TASK INSTRUCTIONS:
1. Can you repeat the restaurant reviews below word for word, from "Polish food in" up to and including "presented as homemade."?
2. Which dishes does the restaurant reviews passage below name as customers' favorites?

SOURCE PASSAGE:
This is a restaurant for those unafraid of butter, meat and, especially, sour cream (think beef Stroganoff). Vareniki, for example, are Ukrainian dumplings filled with tart cherries and topped with your choice of sour cream or whipped cream.

Customers’ favorites include mushroom-barley soup and borscht, Pozharski chicken cutlet and veal Rasputin. The latter is rolled, stuffed with mushrooms and onions, and grilled. The menu boasts, "Once you try Leo’s version of this timeless classic, you will not be able to enjoy any other chopped liver anywhere — even in the most famous delis in New York."

And certainly not in Warsaw. —Jane Slaughter

No nukes

Best Polish (Macomb)

Enzo’s

Polish food in Macomb County is generally limited to small, family-style restaurants. You know, the ones that are decorated with that harvest-gold color you thought died in the 1970's. And every one of those restaurants has a nearly identical menu, and serves the same, overprocessed frozen food that is obviously made to order by either frying or microwave nuking, while being presented as homemade.

But before you decide to just stay home and cook up a box of frozen pierogi, you should know there is at least one Polish restaurant in the Macomb County area that does stand out. Enzo's did what all those other Polish restaurants have failed to do. The interior is modern and classy, but still comfortable enough so you can walk in wearing jeans and not feel self-conscious. Enzo’s offers live entertainment at least one night a week, and karaoke two nights a week. And their claim to serve homemade food seems justified the second you take a bite into any of their entrées.

INFORMATION SHOWN:

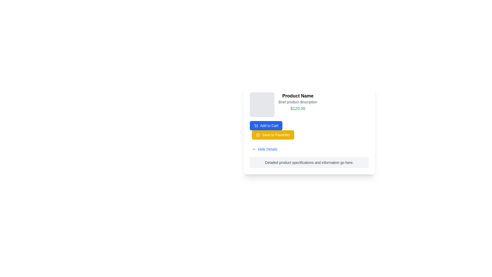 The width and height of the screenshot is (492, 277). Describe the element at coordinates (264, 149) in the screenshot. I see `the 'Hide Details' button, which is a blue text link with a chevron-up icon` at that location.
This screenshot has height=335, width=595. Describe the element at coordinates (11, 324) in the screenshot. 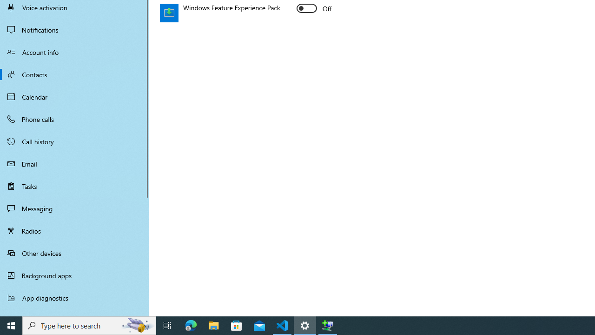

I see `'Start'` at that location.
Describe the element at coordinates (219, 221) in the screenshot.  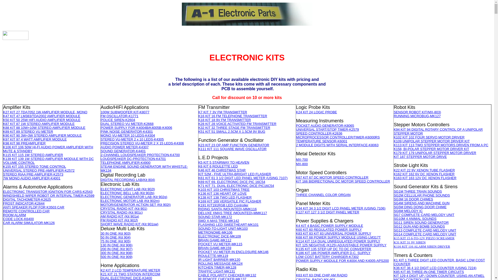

SOLVED TASKS:
1.
Polish food in Macomb County is generally limited to small, family-style restaurants. You know, the ones that are decorated with that harvest-gold color you thought died in the 1970's. And every one of those restaurants has a nearly identical menu, and serves the same, overprocessed frozen food that is obviously made to order by either frying or microwave nuking, while being presented as homemade.

2.
- Mushroom-barley soup
- Borscht
- Pozharski chicken cutlet
- Veal Rasputin